In launch news: Ariane 6 just hit a major milestone with a record-breaking payload. On June 17, Europe’s Ariane 6 flew carrying 36 satellites for Amazon’s Leo broadband constellation, and coverage notes this was the heaviest payload ever lofted by an Ariane rocket. Arianespace also frames the mission as a key step in Ariane 6’s operational ramp-up—an important signal in a market where launch reliability and cadence are everything. For listeners, this is one of those stories with two sides: on one hand, more satellites can mean broader internet access in remote regions; on the other, every big deployment adds to the growing challenge of managing traffic and safety in an increasingly crowded low Earth orbit.

Possible supernova remnant near core

Now, a quick trip to deep space via NASA’s Astronomy Picture of the Day. The June 18 feature spotlights a “possible supernova remnant” near the Milky Way’s Galactic Center, built from optical observations by the Pan-STARRS survey telescopes. If this structure is truly the aftermath of a stellar explosion, it represents a relatively young remnant on cosmic timescales—described as roughly 1,700 years old—and it’s a reminder that galaxies are constantly being reshaped by violent events that seed space with heavy elements. The Galactic Center is notoriously difficult to study in visible light because of dust and dense star fields, so an optical candidate like this is especially intriguing and likely a target for multiwavelength follow-up.

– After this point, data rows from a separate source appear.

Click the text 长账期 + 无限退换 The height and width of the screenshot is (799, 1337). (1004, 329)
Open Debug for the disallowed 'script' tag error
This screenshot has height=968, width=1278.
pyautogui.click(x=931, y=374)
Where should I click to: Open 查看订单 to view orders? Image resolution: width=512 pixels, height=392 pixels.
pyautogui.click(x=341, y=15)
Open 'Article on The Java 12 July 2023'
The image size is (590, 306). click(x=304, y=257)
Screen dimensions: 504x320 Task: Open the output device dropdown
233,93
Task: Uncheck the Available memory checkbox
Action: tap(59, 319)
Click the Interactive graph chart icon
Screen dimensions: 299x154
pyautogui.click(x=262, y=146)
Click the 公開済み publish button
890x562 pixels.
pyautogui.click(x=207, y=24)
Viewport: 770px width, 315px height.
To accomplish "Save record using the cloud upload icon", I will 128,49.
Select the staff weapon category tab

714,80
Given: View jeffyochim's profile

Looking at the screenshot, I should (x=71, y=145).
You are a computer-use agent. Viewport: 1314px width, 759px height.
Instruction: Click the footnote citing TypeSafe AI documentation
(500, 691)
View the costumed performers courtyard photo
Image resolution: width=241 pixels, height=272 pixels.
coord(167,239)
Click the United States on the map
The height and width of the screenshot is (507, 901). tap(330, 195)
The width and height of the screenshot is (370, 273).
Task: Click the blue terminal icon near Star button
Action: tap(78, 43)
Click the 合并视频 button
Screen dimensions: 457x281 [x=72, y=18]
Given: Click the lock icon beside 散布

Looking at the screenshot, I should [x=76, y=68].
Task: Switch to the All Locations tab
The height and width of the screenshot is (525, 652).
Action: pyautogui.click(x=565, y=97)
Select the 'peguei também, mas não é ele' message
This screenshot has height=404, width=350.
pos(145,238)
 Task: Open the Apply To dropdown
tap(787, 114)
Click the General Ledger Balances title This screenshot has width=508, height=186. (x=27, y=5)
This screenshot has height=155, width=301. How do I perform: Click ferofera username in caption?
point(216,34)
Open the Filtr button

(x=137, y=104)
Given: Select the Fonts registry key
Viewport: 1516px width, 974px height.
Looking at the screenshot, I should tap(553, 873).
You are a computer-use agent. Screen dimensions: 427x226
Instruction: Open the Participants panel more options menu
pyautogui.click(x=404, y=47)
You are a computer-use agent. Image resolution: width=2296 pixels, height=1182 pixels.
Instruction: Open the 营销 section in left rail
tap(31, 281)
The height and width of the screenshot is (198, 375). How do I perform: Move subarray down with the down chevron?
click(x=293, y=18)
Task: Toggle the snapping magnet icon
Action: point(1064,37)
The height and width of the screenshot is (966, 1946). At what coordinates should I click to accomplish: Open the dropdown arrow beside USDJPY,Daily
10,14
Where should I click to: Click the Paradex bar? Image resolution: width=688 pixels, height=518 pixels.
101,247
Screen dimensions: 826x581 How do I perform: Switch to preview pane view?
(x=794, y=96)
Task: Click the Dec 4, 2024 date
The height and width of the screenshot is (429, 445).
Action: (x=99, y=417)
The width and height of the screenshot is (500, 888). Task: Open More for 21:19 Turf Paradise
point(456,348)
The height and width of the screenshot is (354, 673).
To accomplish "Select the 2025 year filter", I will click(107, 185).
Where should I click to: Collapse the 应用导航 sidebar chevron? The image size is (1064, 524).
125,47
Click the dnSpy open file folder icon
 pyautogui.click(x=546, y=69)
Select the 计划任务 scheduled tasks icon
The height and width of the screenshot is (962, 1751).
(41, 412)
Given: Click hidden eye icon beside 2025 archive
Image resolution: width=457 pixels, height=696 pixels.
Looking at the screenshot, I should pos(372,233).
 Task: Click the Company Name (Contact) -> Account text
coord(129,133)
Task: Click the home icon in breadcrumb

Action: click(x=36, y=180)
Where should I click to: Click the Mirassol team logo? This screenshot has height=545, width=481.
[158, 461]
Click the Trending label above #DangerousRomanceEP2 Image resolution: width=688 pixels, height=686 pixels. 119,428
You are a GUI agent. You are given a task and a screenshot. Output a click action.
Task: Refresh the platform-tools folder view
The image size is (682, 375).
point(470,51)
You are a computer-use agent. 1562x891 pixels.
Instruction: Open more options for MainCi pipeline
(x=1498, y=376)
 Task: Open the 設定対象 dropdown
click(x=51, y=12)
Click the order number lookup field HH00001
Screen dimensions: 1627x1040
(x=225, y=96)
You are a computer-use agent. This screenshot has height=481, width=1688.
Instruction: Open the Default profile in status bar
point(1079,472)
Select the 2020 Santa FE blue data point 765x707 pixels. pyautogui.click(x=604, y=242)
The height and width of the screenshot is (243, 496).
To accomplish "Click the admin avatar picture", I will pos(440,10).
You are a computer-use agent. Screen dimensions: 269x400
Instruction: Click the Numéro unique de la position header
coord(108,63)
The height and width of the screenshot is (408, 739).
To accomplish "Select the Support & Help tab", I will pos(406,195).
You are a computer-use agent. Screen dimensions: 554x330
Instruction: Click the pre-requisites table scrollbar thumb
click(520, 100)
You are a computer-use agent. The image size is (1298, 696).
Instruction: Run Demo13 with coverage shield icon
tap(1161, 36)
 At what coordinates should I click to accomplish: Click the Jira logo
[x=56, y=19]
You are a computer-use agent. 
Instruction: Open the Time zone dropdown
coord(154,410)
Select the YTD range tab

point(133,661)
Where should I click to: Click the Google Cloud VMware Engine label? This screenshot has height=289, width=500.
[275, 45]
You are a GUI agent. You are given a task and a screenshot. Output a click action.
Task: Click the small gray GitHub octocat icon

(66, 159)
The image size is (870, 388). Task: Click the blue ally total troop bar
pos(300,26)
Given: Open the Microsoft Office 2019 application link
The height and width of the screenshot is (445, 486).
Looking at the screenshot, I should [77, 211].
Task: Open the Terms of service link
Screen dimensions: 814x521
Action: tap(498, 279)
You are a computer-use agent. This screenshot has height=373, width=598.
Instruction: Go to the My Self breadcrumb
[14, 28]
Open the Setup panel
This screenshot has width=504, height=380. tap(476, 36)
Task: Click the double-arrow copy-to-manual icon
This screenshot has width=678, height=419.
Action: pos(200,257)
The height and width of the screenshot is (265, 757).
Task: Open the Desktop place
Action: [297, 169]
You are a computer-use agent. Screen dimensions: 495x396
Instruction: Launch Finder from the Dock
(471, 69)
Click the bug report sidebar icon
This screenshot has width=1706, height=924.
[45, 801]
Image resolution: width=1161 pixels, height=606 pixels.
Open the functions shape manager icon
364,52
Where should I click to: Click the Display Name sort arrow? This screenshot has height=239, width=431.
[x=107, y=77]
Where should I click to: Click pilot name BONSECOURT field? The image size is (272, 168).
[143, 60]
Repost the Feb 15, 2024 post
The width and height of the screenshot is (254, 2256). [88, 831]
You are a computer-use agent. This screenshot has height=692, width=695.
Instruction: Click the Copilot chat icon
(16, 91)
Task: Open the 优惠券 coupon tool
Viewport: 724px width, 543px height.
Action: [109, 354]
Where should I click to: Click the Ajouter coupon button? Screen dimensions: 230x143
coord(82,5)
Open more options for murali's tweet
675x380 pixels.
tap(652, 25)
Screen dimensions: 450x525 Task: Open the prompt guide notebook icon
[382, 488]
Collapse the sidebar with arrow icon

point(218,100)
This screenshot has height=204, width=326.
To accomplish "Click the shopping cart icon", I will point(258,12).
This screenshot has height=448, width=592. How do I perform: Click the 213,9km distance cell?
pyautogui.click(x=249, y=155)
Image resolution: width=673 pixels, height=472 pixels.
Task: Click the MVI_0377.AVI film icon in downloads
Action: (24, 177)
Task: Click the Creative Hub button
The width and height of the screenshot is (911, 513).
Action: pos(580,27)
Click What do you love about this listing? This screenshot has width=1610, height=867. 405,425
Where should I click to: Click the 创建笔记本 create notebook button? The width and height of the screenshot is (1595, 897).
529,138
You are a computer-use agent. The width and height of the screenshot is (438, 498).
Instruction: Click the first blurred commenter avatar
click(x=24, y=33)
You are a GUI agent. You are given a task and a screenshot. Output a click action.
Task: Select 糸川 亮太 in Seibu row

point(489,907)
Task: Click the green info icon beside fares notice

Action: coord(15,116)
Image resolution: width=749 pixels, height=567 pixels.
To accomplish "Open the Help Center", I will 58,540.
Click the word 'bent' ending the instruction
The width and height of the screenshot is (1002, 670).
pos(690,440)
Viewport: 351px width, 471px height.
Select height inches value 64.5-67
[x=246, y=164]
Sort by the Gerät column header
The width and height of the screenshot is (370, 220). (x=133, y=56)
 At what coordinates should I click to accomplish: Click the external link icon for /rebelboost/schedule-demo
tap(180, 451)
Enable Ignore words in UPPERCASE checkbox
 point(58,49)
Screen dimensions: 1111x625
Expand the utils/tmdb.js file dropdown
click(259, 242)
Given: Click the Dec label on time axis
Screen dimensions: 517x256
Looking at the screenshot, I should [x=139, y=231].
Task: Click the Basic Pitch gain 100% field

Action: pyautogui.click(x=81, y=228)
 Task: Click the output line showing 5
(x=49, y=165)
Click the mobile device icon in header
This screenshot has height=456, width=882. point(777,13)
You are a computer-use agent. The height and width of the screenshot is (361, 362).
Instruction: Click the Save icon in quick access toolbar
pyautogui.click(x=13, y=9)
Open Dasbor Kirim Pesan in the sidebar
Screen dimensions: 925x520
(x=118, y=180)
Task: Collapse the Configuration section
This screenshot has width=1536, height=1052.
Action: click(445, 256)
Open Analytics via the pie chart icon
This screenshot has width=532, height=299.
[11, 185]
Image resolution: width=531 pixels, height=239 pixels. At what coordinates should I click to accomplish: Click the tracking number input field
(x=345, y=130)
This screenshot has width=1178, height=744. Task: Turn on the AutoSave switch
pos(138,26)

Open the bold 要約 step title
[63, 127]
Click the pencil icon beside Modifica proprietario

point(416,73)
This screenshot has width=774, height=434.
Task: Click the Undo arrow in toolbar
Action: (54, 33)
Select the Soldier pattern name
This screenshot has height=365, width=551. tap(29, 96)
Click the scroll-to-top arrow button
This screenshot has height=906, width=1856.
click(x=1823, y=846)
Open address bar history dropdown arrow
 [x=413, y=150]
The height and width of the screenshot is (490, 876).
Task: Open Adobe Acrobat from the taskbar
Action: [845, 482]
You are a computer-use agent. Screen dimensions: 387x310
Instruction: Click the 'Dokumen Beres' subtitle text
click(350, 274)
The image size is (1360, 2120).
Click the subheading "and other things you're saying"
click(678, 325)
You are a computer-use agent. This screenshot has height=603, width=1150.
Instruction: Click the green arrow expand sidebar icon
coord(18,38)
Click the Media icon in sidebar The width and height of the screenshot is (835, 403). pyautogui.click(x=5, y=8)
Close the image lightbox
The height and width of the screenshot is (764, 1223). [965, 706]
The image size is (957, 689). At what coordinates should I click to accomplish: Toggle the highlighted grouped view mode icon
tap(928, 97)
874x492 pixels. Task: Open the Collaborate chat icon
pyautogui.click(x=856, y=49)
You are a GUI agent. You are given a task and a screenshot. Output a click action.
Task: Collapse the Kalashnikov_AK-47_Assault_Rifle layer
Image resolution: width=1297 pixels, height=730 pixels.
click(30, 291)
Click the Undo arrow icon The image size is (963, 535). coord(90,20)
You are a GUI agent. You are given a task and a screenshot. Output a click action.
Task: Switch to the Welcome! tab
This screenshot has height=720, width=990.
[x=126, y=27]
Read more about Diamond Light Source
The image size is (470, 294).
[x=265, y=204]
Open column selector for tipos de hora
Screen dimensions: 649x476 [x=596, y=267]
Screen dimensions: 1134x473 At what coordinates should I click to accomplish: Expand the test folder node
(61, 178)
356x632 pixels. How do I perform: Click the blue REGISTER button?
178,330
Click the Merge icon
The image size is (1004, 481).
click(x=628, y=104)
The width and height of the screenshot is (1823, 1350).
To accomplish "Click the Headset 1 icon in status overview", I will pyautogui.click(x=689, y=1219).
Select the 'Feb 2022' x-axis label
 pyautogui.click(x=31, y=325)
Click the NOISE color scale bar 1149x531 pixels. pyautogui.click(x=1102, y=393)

Dragon returns ISS research samples

Finally today: a human spaceflight logistics update with real science payloads attached. NASA reports that a SpaceX Dragon cargo spacecraft from the CRS-34 resupply mission undocked from the International Space Station on June 16 and splashed down in the Pacific off California near Oceanside early on June 17. Dragon brought back research samples including bioprinted organ and cartilage tissue, results from cryogenic fuel storage experiments, and DNA-inspired materials research aimed at future applications that could include new cancer-treatment approaches. It’s a good snapshot of what the ISS does best: use microgravity as a testbed, then return hardware and samples for detailed analysis on Earth.

That’s it for today’s space news edition—where the same orbital vantage point can reveal GPS disruption, ocean-scale climate shifts, record-setting launches, and echoes of ancient stellar explosions. Thanks for listening to The Automated Daily, space news edition. We’ll be back tomorrow with the next set of updates from above Earth and beyond.